**STATED TASK**
Extract every line of the material below and reproduce each one verbatim, in its original order.

**PROVIDED ENTRIES**
◆ ◆ ◆ ◆ ◆

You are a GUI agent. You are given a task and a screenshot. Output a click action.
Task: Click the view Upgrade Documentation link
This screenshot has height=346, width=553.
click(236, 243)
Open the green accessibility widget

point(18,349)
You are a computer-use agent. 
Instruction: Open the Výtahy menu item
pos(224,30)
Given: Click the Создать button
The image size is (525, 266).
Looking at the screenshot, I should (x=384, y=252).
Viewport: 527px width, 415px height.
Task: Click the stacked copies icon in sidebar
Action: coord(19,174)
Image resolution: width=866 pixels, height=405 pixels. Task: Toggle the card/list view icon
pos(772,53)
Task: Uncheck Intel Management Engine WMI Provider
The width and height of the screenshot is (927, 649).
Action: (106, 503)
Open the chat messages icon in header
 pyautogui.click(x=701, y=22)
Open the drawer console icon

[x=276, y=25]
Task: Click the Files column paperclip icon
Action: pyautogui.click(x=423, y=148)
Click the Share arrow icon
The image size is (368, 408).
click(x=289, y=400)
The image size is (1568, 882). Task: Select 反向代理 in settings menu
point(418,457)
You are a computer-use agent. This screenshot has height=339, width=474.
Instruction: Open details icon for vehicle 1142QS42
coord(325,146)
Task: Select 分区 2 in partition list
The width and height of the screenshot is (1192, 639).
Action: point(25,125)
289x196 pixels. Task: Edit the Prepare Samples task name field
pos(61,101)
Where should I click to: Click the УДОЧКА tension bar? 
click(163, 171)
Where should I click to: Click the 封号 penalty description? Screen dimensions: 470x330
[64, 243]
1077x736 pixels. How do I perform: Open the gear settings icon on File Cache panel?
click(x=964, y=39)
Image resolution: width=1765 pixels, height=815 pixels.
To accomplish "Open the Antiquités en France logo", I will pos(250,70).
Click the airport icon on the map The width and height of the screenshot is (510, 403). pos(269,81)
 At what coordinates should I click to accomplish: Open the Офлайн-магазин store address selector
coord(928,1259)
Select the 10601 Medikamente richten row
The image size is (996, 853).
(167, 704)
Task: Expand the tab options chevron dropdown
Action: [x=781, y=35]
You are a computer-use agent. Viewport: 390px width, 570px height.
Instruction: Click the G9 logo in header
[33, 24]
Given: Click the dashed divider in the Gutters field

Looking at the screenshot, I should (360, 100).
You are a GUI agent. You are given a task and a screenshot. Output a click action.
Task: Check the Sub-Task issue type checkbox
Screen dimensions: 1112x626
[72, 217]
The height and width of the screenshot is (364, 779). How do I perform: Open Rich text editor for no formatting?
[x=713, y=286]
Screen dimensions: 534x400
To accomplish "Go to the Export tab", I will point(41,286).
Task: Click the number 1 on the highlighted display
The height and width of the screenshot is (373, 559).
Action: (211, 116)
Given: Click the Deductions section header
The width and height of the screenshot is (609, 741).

◆ ◆ ◆ ◆ ◆

**EXERCISE ANSWER**
You are a GUI agent. You are given a task and a screenshot. Output a click action.
Task: Click the view Upgrade Documentation link
This screenshot has height=346, width=553.
click(236, 243)
Open the green accessibility widget

point(18,349)
You are a computer-use agent. 
Instruction: Open the Výtahy menu item
pos(224,30)
Given: Click the Создать button
The image size is (525, 266).
Looking at the screenshot, I should (x=384, y=252).
Viewport: 527px width, 415px height.
Task: Click the stacked copies icon in sidebar
Action: coord(19,174)
Image resolution: width=866 pixels, height=405 pixels. Task: Toggle the card/list view icon
pos(772,53)
Task: Uncheck Intel Management Engine WMI Provider
The width and height of the screenshot is (927, 649).
Action: (106, 503)
Open the chat messages icon in header
 pyautogui.click(x=701, y=22)
Open the drawer console icon

[x=276, y=25]
Task: Click the Files column paperclip icon
Action: pyautogui.click(x=423, y=148)
Click the Share arrow icon
The image size is (368, 408).
click(x=289, y=400)
The image size is (1568, 882). Task: Select 反向代理 in settings menu
point(418,457)
You are a computer-use agent. This screenshot has height=339, width=474.
Instruction: Open details icon for vehicle 1142QS42
coord(325,146)
Task: Select 分区 2 in partition list
The width and height of the screenshot is (1192, 639).
Action: point(25,125)
289x196 pixels. Task: Edit the Prepare Samples task name field
pos(61,101)
Where should I click to: Click the УДОЧКА tension bar? 
click(163, 171)
Where should I click to: Click the 封号 penalty description? Screen dimensions: 470x330
[64, 243]
1077x736 pixels. How do I perform: Open the gear settings icon on File Cache panel?
click(x=964, y=39)
Image resolution: width=1765 pixels, height=815 pixels.
To accomplish "Open the Antiquités en France logo", I will pos(250,70).
Click the airport icon on the map The width and height of the screenshot is (510, 403). pos(269,81)
 At what coordinates should I click to accomplish: Open the Офлайн-магазин store address selector
coord(928,1259)
Select the 10601 Medikamente richten row
The image size is (996, 853).
(167, 704)
Task: Expand the tab options chevron dropdown
Action: [x=781, y=35]
You are a computer-use agent. Viewport: 390px width, 570px height.
Instruction: Click the G9 logo in header
[33, 24]
Given: Click the dashed divider in the Gutters field

Looking at the screenshot, I should (360, 100).
You are a GUI agent. You are given a task and a screenshot. Output a click action.
Task: Check the Sub-Task issue type checkbox
Screen dimensions: 1112x626
[72, 217]
The height and width of the screenshot is (364, 779). How do I perform: Open Rich text editor for no formatting?
[x=713, y=286]
Screen dimensions: 534x400
To accomplish "Go to the Export tab", I will point(41,286).
Task: Click the number 1 on the highlighted display
The height and width of the screenshot is (373, 559).
Action: (211, 116)
Given: Click the Deductions section header
The width and height of the screenshot is (609, 741).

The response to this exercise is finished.